Data items:
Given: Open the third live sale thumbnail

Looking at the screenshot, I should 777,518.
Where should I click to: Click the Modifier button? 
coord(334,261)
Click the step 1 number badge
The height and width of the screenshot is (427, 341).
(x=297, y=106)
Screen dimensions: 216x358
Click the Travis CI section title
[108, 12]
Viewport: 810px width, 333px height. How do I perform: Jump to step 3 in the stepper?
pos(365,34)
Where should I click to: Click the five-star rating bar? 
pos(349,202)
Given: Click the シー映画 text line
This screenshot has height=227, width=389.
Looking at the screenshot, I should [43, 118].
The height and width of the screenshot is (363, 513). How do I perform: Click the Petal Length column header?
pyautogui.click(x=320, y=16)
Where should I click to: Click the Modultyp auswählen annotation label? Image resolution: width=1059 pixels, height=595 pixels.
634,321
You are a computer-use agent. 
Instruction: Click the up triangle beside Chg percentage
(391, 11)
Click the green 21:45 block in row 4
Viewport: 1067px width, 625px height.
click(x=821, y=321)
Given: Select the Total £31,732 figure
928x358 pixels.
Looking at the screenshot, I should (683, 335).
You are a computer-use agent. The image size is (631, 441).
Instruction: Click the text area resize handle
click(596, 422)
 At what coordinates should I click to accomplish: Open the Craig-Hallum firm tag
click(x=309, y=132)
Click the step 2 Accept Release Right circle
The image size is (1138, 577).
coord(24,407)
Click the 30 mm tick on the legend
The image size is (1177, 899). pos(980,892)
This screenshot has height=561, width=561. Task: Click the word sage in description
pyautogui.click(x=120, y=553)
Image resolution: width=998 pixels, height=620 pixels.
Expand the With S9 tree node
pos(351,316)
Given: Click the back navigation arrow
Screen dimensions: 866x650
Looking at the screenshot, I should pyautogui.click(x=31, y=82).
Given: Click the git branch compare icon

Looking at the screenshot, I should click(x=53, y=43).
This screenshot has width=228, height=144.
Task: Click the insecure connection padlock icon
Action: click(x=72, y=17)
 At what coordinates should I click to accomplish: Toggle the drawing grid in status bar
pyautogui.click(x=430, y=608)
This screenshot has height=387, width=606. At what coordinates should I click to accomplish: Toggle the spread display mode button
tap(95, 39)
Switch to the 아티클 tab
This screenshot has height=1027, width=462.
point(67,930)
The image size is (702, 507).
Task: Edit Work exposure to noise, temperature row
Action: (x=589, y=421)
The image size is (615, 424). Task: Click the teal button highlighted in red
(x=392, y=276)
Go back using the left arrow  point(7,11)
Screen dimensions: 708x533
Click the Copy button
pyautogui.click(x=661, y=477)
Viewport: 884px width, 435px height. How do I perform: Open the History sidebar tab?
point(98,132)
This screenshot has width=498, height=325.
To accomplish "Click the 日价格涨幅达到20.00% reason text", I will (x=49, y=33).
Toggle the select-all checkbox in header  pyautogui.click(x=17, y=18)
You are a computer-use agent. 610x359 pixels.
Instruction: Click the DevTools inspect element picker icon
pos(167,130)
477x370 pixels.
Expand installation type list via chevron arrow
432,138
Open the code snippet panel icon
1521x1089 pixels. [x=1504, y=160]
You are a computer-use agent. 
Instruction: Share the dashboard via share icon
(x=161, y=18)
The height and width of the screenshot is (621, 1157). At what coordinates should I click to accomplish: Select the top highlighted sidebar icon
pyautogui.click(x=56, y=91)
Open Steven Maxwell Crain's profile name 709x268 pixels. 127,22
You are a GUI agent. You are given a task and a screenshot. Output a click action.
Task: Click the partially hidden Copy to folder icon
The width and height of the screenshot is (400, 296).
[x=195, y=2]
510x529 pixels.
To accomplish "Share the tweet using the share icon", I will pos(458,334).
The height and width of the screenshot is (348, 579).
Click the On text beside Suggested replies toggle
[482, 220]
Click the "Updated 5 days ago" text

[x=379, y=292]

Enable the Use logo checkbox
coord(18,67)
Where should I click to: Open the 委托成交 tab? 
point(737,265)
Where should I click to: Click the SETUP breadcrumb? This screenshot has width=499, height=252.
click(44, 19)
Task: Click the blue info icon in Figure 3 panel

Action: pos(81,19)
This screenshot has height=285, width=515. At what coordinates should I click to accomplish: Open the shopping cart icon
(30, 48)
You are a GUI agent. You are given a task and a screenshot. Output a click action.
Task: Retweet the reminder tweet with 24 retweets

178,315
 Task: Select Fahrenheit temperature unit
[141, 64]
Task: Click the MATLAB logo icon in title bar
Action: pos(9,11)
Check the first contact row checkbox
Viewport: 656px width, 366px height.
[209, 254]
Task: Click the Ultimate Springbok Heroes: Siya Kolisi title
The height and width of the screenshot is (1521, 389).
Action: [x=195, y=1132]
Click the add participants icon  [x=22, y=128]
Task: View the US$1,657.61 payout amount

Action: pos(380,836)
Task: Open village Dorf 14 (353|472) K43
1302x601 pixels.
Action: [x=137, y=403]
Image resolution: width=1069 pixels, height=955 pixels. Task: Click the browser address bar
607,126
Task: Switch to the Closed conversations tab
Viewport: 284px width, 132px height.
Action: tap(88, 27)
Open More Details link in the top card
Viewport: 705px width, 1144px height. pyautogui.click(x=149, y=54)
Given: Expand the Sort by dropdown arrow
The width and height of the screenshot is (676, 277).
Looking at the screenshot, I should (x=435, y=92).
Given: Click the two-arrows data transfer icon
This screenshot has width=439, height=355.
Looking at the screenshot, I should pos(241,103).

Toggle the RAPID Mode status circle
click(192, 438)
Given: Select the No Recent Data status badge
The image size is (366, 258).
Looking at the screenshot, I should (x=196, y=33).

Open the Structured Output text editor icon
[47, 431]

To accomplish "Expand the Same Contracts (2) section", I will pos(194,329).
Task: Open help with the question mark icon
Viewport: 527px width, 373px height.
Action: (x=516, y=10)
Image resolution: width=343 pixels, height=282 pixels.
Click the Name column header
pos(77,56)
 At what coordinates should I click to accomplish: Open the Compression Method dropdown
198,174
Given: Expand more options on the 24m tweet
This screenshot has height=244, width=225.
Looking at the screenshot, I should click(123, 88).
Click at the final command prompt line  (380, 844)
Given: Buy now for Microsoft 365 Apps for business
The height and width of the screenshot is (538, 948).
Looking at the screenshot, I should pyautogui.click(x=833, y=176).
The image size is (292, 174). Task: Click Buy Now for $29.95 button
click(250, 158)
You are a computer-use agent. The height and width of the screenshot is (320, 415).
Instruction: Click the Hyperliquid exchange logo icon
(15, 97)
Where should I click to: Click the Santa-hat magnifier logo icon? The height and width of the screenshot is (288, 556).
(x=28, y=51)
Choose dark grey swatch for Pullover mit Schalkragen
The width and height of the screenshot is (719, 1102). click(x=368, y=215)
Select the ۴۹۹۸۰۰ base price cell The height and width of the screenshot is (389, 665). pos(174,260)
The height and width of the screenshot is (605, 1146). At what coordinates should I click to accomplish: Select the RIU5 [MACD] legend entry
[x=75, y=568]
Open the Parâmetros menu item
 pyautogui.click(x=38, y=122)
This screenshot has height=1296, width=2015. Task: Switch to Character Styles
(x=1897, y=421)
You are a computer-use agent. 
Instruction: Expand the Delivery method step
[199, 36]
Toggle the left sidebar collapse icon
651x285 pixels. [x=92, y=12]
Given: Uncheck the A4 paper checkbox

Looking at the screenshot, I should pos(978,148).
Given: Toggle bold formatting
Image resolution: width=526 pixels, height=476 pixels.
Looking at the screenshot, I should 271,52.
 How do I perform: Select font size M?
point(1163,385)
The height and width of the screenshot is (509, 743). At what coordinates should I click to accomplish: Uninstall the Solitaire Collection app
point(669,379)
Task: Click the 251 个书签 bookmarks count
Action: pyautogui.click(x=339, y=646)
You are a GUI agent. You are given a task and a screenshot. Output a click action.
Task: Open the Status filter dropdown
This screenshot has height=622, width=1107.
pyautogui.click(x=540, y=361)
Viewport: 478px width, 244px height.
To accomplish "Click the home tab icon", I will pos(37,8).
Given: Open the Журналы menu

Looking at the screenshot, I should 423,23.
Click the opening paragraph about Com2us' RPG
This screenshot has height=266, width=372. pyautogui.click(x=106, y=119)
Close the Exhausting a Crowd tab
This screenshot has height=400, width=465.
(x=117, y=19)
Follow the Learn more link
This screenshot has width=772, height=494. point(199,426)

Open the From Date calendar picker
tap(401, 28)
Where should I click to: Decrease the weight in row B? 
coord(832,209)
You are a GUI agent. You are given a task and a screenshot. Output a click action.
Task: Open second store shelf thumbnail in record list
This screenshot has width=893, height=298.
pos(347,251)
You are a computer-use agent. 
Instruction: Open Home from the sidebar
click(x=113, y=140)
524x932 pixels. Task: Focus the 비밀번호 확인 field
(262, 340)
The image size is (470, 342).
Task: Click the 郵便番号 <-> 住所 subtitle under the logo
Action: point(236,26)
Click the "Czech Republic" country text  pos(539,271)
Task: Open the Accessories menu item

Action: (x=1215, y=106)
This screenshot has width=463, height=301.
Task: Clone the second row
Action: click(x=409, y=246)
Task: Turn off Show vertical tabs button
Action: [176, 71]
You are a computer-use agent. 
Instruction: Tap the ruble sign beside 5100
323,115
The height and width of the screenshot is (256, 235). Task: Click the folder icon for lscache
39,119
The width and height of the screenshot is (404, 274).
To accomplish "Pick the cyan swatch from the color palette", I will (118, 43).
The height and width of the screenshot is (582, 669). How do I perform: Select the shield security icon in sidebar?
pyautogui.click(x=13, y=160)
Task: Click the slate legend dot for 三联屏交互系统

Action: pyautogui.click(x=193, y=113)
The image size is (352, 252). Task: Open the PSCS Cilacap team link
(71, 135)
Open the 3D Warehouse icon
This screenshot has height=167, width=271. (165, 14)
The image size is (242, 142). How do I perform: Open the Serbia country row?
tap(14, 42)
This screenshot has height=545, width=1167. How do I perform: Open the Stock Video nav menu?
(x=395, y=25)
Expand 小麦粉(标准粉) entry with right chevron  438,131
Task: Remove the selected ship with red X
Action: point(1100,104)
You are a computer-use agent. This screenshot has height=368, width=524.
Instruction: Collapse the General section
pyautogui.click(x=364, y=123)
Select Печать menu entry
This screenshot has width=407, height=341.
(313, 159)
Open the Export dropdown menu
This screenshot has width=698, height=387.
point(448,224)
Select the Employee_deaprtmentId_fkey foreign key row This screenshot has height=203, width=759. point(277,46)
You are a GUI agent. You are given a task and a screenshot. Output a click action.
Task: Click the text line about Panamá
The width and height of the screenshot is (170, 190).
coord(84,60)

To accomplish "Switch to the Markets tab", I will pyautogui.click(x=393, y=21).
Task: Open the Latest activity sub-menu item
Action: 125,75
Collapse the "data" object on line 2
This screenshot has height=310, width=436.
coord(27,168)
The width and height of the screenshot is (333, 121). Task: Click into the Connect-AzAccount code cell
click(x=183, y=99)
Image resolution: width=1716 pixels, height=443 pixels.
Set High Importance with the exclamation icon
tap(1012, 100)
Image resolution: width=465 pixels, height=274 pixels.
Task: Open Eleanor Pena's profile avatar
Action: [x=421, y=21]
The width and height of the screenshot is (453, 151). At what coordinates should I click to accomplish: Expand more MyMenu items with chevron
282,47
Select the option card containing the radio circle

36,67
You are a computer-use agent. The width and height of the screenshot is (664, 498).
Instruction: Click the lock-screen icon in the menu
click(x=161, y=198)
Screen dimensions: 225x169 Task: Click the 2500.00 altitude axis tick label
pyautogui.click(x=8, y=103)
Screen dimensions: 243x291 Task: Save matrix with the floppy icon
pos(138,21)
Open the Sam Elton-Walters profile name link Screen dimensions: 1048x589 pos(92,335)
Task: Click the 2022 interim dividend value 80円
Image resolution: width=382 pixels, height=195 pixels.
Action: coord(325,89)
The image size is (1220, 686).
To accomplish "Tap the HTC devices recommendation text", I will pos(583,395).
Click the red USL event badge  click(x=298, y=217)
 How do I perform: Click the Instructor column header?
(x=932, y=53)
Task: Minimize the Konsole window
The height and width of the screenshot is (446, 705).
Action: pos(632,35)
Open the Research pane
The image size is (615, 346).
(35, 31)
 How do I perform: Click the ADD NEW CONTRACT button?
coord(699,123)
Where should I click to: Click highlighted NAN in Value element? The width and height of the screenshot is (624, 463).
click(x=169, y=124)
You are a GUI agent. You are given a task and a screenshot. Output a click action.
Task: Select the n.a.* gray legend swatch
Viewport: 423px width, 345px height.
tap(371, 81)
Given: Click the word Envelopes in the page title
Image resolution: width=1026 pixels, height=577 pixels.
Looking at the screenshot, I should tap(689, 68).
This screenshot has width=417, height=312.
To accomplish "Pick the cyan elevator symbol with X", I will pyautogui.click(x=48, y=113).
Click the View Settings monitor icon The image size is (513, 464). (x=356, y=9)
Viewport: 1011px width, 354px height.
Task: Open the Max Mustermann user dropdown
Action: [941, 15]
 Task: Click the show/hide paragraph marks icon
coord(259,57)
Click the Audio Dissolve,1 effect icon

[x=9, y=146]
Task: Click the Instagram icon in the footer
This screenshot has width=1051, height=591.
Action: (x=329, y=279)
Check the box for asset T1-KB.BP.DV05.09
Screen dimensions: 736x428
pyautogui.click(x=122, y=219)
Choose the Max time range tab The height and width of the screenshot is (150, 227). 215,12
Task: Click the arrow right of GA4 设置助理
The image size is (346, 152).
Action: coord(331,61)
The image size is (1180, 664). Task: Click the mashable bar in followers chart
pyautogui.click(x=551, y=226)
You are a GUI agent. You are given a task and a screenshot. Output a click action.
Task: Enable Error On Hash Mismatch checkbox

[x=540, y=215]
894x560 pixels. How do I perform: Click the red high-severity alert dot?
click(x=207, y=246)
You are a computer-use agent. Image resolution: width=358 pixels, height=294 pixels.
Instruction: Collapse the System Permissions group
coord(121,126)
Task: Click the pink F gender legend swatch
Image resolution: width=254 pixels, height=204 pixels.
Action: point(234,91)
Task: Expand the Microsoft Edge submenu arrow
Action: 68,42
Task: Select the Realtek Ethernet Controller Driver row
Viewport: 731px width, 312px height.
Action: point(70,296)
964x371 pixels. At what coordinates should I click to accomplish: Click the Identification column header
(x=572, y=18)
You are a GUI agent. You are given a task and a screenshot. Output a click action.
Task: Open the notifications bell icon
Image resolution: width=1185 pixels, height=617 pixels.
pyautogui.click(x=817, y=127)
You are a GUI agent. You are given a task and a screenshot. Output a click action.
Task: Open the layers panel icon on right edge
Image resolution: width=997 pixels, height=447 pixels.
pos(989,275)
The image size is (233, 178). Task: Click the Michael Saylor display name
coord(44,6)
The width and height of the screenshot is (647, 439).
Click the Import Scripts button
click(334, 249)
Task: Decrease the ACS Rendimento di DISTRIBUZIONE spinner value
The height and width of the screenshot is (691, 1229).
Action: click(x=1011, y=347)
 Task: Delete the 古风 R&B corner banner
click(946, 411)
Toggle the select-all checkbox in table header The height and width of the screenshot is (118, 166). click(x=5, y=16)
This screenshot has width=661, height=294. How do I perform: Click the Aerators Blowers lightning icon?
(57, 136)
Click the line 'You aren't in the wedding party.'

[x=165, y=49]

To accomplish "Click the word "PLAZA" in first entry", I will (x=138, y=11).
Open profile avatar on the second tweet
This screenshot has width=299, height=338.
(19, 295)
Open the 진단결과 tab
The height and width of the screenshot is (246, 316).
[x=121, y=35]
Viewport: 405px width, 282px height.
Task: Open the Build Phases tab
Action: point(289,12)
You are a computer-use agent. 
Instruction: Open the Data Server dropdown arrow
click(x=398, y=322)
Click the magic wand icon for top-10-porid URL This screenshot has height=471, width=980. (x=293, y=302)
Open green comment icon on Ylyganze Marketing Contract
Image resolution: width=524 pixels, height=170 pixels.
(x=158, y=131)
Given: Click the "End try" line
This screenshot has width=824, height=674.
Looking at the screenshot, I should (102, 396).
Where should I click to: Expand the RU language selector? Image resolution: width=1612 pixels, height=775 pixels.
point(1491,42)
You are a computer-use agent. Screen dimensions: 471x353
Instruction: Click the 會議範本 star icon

Exercise goal: Please report every line of the records above that contains the word "using".

Finished task:
Go back using the left arrow  point(7,11)
To accomplish "Share the tweet using the share icon", I will pos(458,334).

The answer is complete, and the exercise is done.